§ **Written problem**: Copy the records below line for line, keeping every word the same, and leave out the pictures.

§ **Listing**:
——

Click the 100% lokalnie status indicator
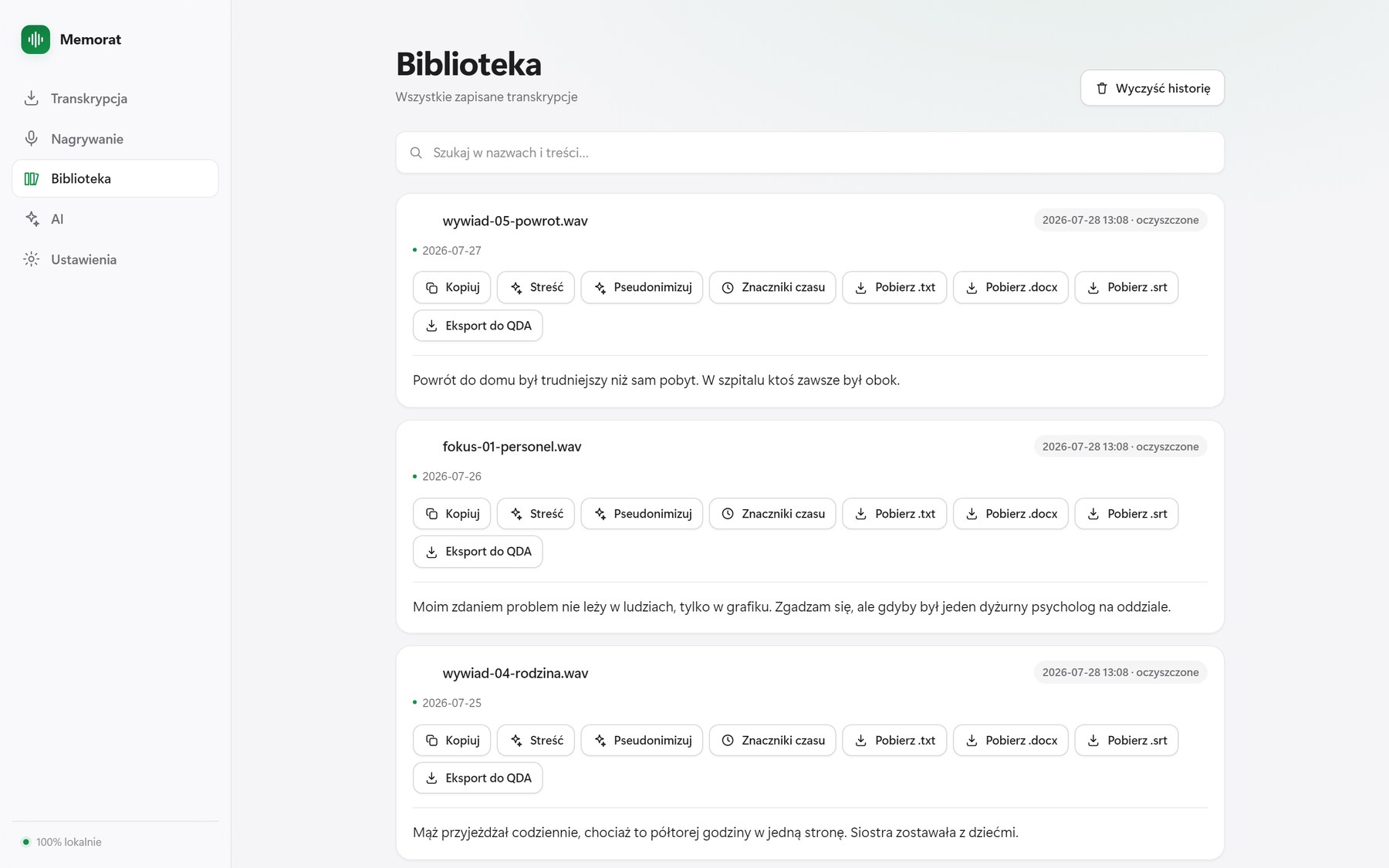The width and height of the screenshot is (1389, 868). tap(62, 842)
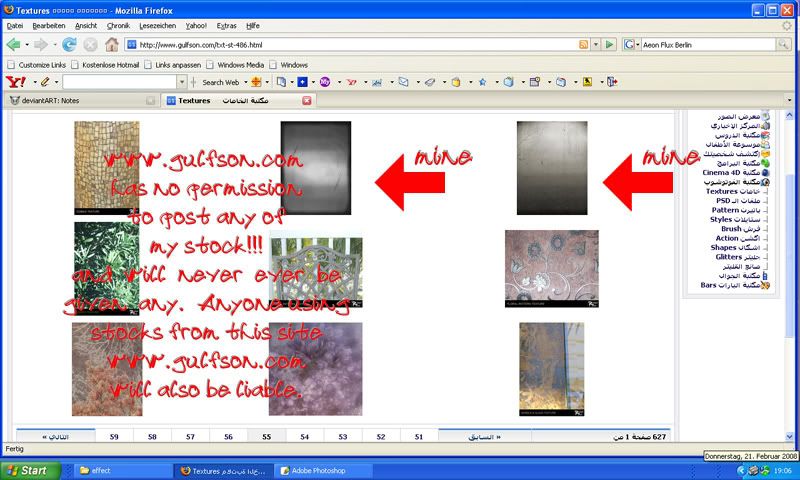Open the address bar history dropdown

595,45
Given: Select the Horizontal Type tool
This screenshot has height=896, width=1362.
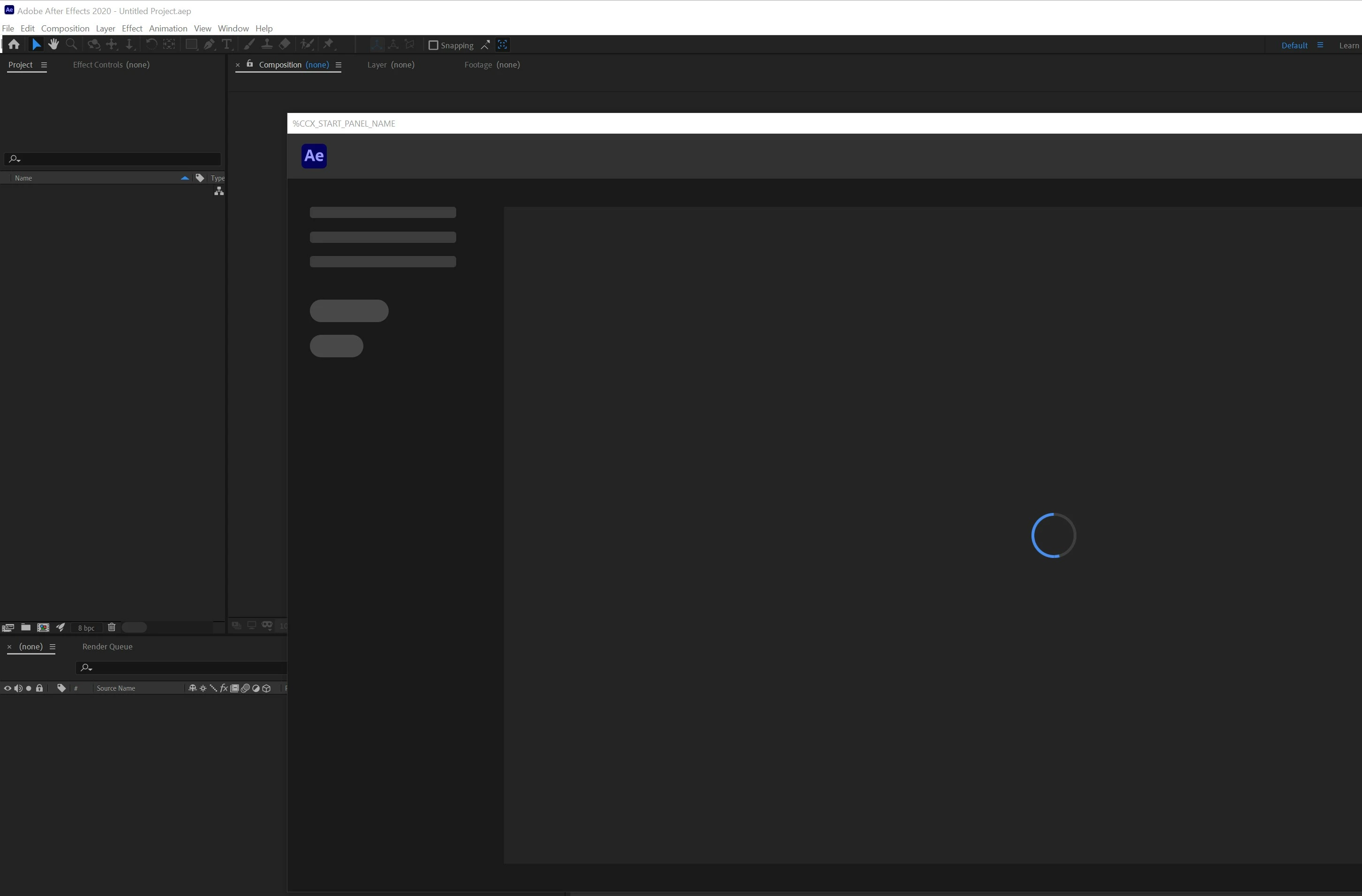Looking at the screenshot, I should click(x=226, y=45).
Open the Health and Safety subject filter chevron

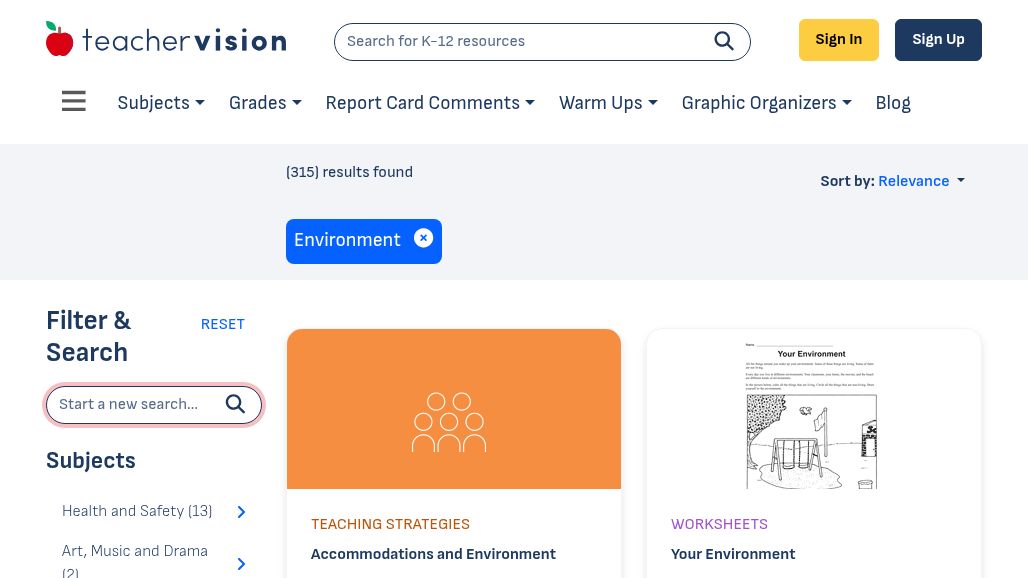[x=240, y=511]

——

§ **Reply**:
Click the 100% lokalnie status indicator
The width and height of the screenshot is (1389, 868). tap(62, 842)
Open the address bar history dropdown

595,45
Given: Select the Horizontal Type tool
This screenshot has height=896, width=1362.
Looking at the screenshot, I should click(x=226, y=45).
Open the Health and Safety subject filter chevron

[x=240, y=511]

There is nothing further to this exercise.